A couple of weeks ago a friend sent me a link to a newspaper report about an unfortunate individual in Ohio who, to make a long story short, ended-up in the hospital on a ventilator from doing yard work. As of June 14, he had been unable to breathe on his own and had been on a ventilator for 41 days. No COVID-19 involved in his inability to breathe, just pulling-up weeds that around the yard.

The culprit was an invasive alien that is very common here in Carroll County, Poison Hemlock (Conium maculatum). Every year there are cases of poisoning from people mistaking the plant for wild carrot and eating the root, with unpleasant, sometimes fatal consequences. This was the first time, however, that I had heard of somebody ending up in the hospital from pulling up a weed. When I looked into it further, it made perfect sense.

Here in Carroll County this prolific roadside weed can get to six to ten feet tall. It has luxurious fern-like leaves when it begins its growth in spring, but then shoots up a tall stalk which has telltale purple blotches, hence the species name “maculatum” which means spotted.

The tiny white flowers are in flat-topped, umbrella-like clusters, just like wild carrot.
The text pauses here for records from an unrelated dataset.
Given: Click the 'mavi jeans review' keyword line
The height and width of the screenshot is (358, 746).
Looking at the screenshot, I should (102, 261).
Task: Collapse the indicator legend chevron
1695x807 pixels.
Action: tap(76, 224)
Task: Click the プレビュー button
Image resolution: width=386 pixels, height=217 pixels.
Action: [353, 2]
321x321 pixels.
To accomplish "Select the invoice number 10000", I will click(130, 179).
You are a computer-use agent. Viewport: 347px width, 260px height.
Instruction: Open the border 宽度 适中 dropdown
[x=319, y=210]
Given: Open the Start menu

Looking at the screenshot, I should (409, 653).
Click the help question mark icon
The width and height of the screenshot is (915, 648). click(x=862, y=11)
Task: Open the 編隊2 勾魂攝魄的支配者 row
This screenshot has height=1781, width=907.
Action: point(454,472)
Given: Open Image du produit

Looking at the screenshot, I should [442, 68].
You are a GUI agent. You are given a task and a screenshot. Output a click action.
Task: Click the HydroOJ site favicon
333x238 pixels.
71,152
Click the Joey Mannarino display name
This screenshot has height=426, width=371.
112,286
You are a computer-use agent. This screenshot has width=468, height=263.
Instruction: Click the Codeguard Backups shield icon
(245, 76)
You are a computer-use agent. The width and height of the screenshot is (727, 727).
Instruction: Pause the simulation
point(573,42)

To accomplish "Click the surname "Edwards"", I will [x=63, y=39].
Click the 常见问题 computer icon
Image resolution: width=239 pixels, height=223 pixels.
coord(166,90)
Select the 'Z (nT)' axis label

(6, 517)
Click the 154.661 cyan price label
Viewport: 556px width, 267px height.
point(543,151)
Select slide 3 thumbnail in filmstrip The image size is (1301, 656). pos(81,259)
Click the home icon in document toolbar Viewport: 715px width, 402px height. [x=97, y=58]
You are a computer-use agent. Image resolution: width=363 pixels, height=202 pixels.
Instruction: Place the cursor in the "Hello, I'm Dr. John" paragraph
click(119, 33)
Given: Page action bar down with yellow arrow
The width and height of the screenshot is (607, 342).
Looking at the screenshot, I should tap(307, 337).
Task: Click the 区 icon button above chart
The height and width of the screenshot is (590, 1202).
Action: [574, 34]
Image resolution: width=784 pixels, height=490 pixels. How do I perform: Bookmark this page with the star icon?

Now it’s about done flowering and is producing seed. Of all plant parts, the seeds have the highest amount of the toxic alkaloid, coniine, which is a volatile alkaloid. All parts of the plant contain coniine in varying degrees, so if you were pulling up the plant, or many of them, you could easily expose yourself to enough of this toxic compound either by breathing it in as it volatilizes or perhaps absorb it through the skin if you bruised and crushed the fresh vegetation.

The name Conium derives from the Greek konos or “cone top” referring to the hats worn by Sufi whirling dervishes, alluding to the plant’s toxic effects. Soon after coming in contact with the coniine-laden juice of the green plant, dizziness with a spinning sensation foretells impending doom. Ingested purposefully or by accident, the victim will not be able to stand-up or sit. One must lie down. Muscle function ceases. The victim who remains alert and conscious ‘til the end has 30 minutes before lungs and heart fail to function.

It was the mode of execution by the tribunal of Areopagus, famously administered to the philosopher Socrates, 470-399 BCE, whose crime of not believing in the city’s gods and expressing that to others, earned him a death sentence.

And that’s why it’s good to know a little basic plant i.d.